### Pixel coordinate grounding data
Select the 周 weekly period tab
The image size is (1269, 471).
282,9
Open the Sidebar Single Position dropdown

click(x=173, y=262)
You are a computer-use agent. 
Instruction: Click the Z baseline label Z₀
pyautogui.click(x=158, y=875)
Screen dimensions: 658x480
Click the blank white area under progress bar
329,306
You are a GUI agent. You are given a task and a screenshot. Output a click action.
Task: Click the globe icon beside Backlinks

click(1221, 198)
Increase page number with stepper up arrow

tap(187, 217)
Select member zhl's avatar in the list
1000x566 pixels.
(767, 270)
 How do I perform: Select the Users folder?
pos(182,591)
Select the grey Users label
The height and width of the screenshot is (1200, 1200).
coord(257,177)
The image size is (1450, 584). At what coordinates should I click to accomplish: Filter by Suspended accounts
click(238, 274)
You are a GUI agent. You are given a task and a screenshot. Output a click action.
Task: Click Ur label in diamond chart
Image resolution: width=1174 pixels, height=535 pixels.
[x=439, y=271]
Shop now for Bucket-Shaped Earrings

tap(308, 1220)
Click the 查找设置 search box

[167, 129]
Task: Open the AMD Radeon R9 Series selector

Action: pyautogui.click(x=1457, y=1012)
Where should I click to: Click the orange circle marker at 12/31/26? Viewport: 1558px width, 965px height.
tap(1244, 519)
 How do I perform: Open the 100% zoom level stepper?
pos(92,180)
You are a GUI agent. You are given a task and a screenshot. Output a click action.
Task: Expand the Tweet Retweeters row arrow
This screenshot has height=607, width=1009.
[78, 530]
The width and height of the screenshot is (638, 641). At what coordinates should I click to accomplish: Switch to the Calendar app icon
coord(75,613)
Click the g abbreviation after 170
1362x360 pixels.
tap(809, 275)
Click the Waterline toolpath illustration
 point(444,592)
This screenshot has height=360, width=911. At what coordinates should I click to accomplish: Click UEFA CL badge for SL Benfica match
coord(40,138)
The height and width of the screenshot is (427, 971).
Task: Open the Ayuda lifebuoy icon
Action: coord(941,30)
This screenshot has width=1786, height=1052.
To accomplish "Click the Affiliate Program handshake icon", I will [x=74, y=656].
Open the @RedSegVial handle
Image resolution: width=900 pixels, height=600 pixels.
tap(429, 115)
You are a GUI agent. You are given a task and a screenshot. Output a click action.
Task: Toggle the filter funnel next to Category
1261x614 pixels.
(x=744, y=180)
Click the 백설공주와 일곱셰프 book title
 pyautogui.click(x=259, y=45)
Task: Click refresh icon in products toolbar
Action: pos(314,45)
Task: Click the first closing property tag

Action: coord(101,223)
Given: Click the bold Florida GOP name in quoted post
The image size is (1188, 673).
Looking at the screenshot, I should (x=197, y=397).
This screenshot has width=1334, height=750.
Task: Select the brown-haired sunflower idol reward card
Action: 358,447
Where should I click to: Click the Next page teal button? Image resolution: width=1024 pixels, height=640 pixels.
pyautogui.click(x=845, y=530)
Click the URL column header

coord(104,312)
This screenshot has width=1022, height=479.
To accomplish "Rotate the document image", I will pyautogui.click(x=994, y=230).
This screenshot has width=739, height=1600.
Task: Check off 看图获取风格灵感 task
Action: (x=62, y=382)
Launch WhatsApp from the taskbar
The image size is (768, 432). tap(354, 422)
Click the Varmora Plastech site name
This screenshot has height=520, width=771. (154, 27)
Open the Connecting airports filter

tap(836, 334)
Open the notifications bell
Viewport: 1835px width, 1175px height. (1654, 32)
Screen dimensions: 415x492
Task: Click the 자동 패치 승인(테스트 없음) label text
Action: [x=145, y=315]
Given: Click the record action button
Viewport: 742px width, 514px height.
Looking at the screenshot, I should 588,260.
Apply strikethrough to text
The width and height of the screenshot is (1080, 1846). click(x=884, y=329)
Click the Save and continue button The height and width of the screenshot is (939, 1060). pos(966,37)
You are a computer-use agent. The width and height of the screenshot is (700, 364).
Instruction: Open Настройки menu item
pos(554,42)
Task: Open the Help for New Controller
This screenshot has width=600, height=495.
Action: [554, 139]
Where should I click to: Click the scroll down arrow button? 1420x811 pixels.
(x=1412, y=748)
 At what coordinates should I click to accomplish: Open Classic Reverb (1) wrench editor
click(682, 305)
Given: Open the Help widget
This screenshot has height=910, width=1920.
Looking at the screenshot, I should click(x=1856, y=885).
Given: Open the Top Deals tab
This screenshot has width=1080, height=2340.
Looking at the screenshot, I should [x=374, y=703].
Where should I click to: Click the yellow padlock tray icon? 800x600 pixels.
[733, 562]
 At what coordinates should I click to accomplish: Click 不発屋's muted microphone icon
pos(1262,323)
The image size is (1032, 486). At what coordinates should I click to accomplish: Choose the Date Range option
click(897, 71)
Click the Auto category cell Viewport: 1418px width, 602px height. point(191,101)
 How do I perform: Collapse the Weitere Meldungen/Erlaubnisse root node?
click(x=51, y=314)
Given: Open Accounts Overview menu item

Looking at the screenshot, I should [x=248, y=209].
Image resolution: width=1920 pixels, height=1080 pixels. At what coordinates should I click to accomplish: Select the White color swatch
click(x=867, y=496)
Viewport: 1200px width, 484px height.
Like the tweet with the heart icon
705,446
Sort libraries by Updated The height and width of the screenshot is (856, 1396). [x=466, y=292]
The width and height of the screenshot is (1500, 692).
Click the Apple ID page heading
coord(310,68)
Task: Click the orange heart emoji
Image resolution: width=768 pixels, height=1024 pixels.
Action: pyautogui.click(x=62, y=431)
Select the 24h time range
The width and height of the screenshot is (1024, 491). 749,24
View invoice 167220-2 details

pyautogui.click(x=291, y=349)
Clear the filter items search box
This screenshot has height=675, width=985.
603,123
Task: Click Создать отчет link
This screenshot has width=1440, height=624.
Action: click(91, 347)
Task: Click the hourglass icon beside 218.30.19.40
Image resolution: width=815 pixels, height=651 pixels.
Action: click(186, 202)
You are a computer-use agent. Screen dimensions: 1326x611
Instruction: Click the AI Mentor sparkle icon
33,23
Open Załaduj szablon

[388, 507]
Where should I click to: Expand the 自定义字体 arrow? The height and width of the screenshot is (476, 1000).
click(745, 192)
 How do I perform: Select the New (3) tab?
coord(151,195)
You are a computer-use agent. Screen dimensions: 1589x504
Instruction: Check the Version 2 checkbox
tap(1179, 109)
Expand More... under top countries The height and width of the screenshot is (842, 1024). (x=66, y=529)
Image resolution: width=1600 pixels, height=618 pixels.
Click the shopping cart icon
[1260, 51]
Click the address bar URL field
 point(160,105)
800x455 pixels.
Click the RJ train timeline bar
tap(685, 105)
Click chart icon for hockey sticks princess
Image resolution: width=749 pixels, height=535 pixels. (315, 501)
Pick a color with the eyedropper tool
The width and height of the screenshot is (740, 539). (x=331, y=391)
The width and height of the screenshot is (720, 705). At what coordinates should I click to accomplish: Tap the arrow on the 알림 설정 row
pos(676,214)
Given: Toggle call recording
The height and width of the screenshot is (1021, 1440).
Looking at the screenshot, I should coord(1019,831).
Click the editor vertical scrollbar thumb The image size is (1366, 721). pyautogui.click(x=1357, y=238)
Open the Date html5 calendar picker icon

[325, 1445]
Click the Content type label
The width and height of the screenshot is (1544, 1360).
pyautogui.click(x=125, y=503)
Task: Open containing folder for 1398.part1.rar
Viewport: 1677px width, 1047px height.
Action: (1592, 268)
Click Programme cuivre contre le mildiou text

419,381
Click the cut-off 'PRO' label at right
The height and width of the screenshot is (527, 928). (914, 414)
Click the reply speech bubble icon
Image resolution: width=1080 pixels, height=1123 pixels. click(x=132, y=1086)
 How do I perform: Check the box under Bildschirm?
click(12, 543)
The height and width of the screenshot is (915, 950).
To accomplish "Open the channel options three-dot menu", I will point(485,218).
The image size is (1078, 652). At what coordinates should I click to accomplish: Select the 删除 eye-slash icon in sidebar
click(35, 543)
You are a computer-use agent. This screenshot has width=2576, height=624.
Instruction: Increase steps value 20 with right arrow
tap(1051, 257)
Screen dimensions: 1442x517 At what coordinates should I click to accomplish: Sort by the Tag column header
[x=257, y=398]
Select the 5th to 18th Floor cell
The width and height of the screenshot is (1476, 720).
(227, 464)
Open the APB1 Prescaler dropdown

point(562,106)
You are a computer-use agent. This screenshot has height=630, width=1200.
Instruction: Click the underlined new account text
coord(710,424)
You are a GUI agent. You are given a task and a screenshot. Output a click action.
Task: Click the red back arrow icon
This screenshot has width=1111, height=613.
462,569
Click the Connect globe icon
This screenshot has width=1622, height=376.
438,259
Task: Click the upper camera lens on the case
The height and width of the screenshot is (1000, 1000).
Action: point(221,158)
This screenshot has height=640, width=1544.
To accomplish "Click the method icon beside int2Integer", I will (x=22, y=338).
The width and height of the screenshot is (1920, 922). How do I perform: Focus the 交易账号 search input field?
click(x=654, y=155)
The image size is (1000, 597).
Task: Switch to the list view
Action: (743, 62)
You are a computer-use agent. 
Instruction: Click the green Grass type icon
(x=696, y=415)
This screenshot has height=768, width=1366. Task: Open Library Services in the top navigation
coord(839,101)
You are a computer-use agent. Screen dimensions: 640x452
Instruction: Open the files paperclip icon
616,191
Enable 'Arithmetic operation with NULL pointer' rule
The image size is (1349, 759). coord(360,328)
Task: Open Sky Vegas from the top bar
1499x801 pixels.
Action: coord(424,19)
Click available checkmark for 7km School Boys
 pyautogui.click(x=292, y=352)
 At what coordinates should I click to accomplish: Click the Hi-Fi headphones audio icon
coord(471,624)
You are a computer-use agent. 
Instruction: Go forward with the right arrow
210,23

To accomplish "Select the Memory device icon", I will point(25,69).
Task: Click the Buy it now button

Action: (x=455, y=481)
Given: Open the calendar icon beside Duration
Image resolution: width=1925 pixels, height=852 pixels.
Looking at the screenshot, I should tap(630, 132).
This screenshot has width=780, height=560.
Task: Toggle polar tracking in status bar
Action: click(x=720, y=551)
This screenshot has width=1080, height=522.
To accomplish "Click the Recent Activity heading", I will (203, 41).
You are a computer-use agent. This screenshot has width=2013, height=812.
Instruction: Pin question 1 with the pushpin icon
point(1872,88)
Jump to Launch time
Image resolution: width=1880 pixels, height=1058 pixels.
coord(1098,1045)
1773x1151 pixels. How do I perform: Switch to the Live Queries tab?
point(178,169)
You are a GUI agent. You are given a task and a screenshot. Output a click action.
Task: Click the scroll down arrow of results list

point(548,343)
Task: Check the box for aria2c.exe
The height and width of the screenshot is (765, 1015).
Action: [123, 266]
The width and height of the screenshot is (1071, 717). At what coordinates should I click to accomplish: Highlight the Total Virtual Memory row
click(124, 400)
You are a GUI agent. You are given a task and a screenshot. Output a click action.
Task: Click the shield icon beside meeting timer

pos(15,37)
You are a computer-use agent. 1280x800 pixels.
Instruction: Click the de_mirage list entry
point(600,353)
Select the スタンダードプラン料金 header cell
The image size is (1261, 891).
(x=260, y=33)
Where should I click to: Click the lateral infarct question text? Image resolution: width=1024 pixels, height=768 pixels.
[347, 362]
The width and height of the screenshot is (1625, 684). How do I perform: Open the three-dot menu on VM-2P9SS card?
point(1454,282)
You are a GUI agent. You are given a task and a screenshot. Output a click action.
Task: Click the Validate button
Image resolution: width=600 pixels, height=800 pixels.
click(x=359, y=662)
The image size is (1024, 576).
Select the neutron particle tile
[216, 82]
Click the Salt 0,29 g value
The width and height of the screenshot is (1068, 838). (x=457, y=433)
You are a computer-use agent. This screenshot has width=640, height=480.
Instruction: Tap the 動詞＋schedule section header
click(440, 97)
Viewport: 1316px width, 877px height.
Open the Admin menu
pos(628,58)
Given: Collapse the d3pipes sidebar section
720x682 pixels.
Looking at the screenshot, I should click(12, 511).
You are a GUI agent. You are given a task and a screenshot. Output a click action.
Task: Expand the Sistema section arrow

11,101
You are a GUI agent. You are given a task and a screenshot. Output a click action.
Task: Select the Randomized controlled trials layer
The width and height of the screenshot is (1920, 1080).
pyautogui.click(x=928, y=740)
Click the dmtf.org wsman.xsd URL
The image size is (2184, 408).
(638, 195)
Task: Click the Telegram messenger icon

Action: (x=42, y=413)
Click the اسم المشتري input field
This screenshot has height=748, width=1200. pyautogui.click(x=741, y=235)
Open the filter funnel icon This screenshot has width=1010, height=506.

### Aim of the task
From the line with "has width=640, height=480." through the last line of the records, set down every line exactly as written and leave out all others.

### Task solution
You are a computer-use agent. This screenshot has width=640, height=480.
Instruction: Tap the 動詞＋schedule section header
click(440, 97)
Viewport: 1316px width, 877px height.
Open the Admin menu
pos(628,58)
Given: Collapse the d3pipes sidebar section
720x682 pixels.
Looking at the screenshot, I should click(12, 511).
You are a GUI agent. You are given a task and a screenshot. Output a click action.
Task: Expand the Sistema section arrow

11,101
You are a GUI agent. You are given a task and a screenshot. Output a click action.
Task: Select the Randomized controlled trials layer
The width and height of the screenshot is (1920, 1080).
pyautogui.click(x=928, y=740)
Click the dmtf.org wsman.xsd URL
The image size is (2184, 408).
(638, 195)
Task: Click the Telegram messenger icon

Action: (x=42, y=413)
Click the اسم المشتري input field
This screenshot has height=748, width=1200. pyautogui.click(x=741, y=235)
Open the filter funnel icon This screenshot has width=1010, height=506.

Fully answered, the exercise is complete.